Miners Denied Chance to View Victims

Norway -- Russian miners insist on being allowed to identify their loved ones killed when a Russian airliner crashed into a mountain on the Norwegian Arctic territory of Spitsbergen.

But Norwegian officials say the victims of the worst plane crash in Norwegian history are so badly mangled they cannot be identified by simply viewing them.

The Russian flag was flying at half mast at the weekend in Barentsberg, a grimy mining settlement with 900 inhabitants living in rows of two-story houses between the barren mountains.

Norway governs Spitsbergen under a 1920 treaty, which allows Russia to exploit the island's coal resources.

Amid the mourning, a sense of bitterness was spreading among the Russian community after the Tu-154 airliner crashed into the mountainside near the Norwegian town of Longyear on Thursday, killing all 141 people on board.

The dead, Russian and Ukrainian miners and family members, were on their way to the coal mines on the island.

Their remains are being flown to the northern Norwegian city of Tromso, 800 kilometers to the south for identification.

"We want the identification process either to take place here or we want to be flown to Tromso to help identify our relatives," Vyateslav Grebernjok, a bearded 26-year-old wearing a black leather jacket, told reporters.

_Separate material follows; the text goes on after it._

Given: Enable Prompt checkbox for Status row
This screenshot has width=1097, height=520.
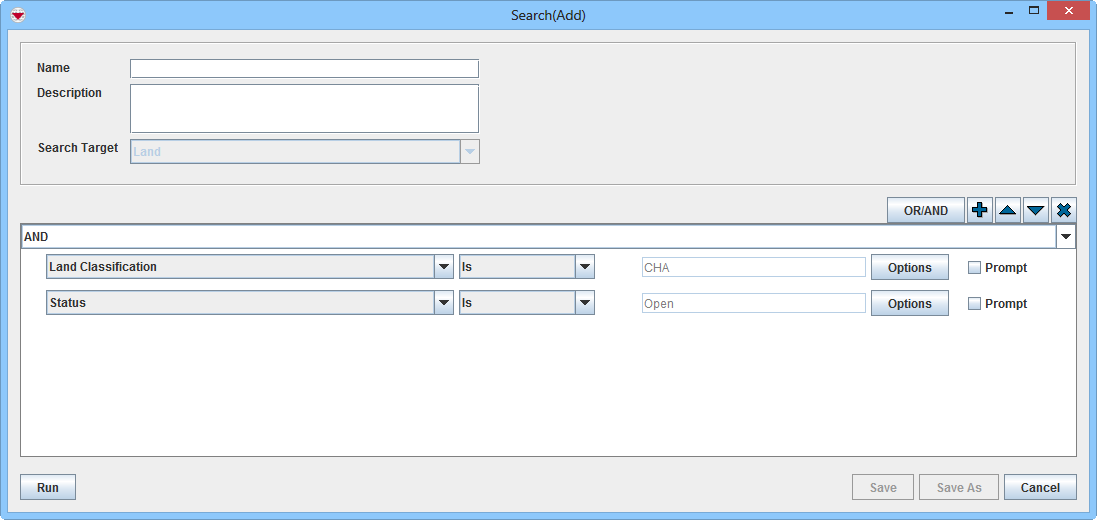Looking at the screenshot, I should (974, 304).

Grebernjok lost his wife Olga, 25, who was coming to visit him, leaving their 5-year-old daughter behind in Donetsk, on the river Don in the Rostov region of southern Russia. He is one of 16 people in Barentsberg to have lost family in the crash.

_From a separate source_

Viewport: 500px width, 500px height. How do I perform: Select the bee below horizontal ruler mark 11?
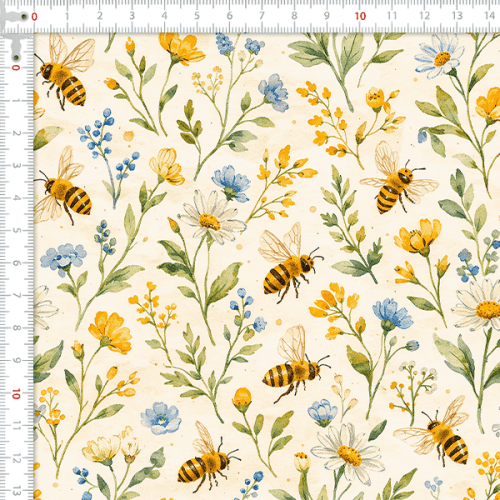[398, 178]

Spitsbergen governor Ann-Kristin Olsen, who was in Barentsberg on Saturday to accompany Norwegian Justice Minister Grete Faremo on a brief visit, rejected the demand.

"The reality is so tough that you cannot identify the victims visually," Olsen told reporters.

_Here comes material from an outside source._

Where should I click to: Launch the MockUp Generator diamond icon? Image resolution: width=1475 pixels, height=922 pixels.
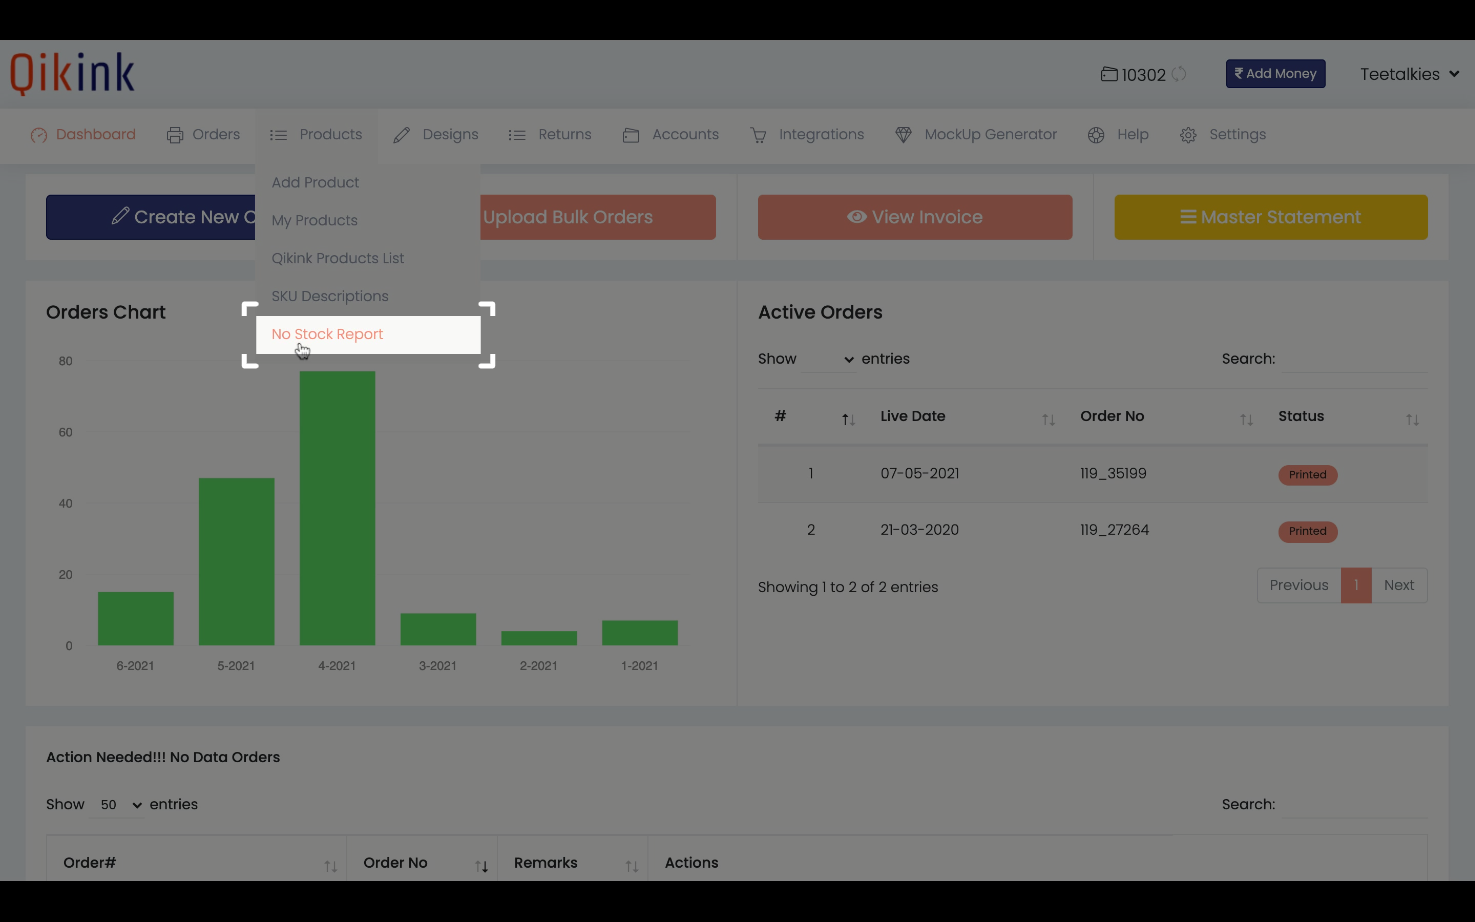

"It will take blood tests, finger prints and dental examinations to find out who is who. This is obviously painful for the relatives. We want them to take a dignified farewell in front of the coffins later."

Dozens of grim-looking miners gathered in the street to catch a glimpse of Faremo, who came to offer her condolences but ran into a storm of criticism over the rescue efforts from local people distraught at losing relatives. Pavel Serikov, head of the Russian mine's rescue service, lost his daughter, son-in-law and one grandchild in the crash.

"I know what grief means. We demand to take part, we want our dead back," he angrily told the Norwegian minister.

Faremo said she felt the recovery operation had gone well given the bad weather and tough terrain.

Sergei Schnidko, 29, a miner who lost his wife in the accident, walked up to Faremo to shake hands but was overcome with grief and ran away.

Smoking a cigarette, he said Natalya, 22, was coming to live with him in Barentsberg, where he has worked one year of a two-year contract.

"She was meant to follow me here. This was her first visit. I was waiting at the helicopter pad when I got word the plane had crashed," said Schnidko.

Miners arriving at Longyear Airport from Moscow are shuttled by helicopter to Barentsberg 50 kilometers away.

"I will go home for the funeral and I don't know if I'm coming back. I can't make up my mind," said Schnidko, who is also from Donetsk.

"The main thing is to get the bodies home."